Department of Immunobiology, Yale University School of Medicine, New Haven, USA.
Department of Oncology, Clínica Universidad de Navarra, Pamplona, Spain.
Ann Oncol. 2017 Aug 1;28(8):1988-1995. doi: 10.1093/annonc/mdx190.
Surrogate biomarkers of efficacy are needed for anti-PD1/PD-L1 therapy, given the existence of delayed responses and pseudo-progressions. We evaluated changes in serum IL-8 levels as a biomarker of response to anti-PD-1 blockade in melanoma and non-small-cell lung cancer (NSCLC) patients.
Metastatic melanoma and NSCLC patients treated with nivolumab or pembrolizumab alone or nivolumab plus ipilimumab were studied. Serum was collected at baseline; at 2-4 weeks after the first dose; and at the time-points of response evaluation. Serum IL-8 levels were determined by sandwich ELISA. Changes in serum IL-8 levels were compared with the Wilcoxon test and their strength of association with response was assessed with the Mann-Whitney test. Accuracy of changes in IL-8 levels to predict response was estimated using receiver operation characteristics curves.
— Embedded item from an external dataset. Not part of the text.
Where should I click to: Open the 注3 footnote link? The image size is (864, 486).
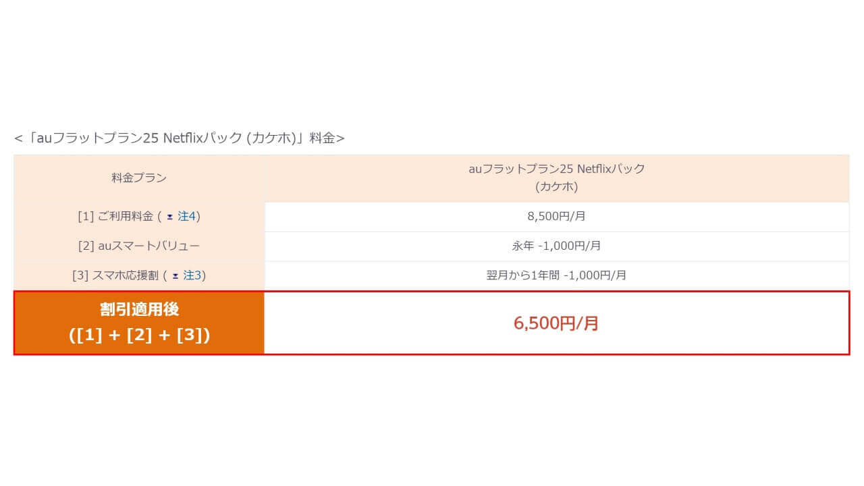coord(192,275)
Twenty-nine melanoma patients treated with nivolumab or pembrolizumab were studied. In responding patients, serum IL-8 levels significantly decreased between baseline and best response (P <0.001), and significantly increased upon progression (P = 0.004). In non-responders, IL-8 levels significantly increased between baseline and progression (P = 0.013). Early changes in serum IL-8 levels (2-4 weeks after treatment initiation) were strongly associated with response (P <0.001). These observations were validated in 19 NSCLC patients treated with nivolumab or pembrolizumab (P = 0.001), and in 15 melanoma patients treated with nivolumab plus ipilimumab (P <0.001). Early decreases in serum IL-8 levels were associated with longer overall survival in melanoma (P = 0.001) and NSCLC (P = 0.015) patients. Serum IL-8 levels also correctly reflected true response in three cancer patients presenting pseudoprogression.
Changes in serum IL-8 levels could be used to monitor and predict clinical benefit from immune checkpoint blockade in melanoma and NSCLC patients.
鉴于抗 PD1/PD-L1 治疗存在延迟反应和假性进展,因此需要有效的替代生物标志物。我们评估了血清 IL-8 水平的变化作为抗 PD-1 阻断在黑色素瘤和非小细胞肺癌(NSCLC)患者中的反应生物标志物。
研究了单独使用纳武单抗或派姆单抗或纳武单抗联合伊匹单抗治疗的转移性黑色素瘤和 NSCLC 患者。在基线时、首次剂量后 2-4 周以及反应评估时采集血清。通过夹心 ELISA 测定血清 IL-8 水平。使用 Wilcoxon 检验比较血清 IL-8 水平的变化,并使用 Mann-Whitney 检验评估其与反应的关联强度。使用接收者操作特征曲线估计 IL-8 水平变化预测反应的准确性。
研究了 29 例接受纳武单抗或派姆单抗治疗的黑色素瘤患者。在有反应的患者中,血清 IL-8 水平在基线和最佳反应时显著降低(P<0.001),在进展时显著升高(P=0.004)。在无反应者中,IL-8 水平在基线和进展时显著升高(P=0.013)。治疗开始后 2-4 周的血清 IL-8 水平早期变化与反应强烈相关(P<0.001)。这些观察结果在接受纳武单抗或派姆单抗治疗的 19 例 NSCLC 患者(P=0.001)和接受纳武单抗联合伊匹单抗治疗的 15 例黑色素瘤患者(P<0.001)中得到验证。黑色素瘤(P=0.001)和 NSCLC(P=0.015)患者中血清 IL-8 水平的早期降低与总生存期延长相关。血清 IL-8 水平也正确反映了 3 例出现假性进展的癌症患者的真实反应。
血清 IL-8 水平的变化可用于监测和预测黑色素瘤和 NSCLC 患者免疫检查点阻断的临床获益。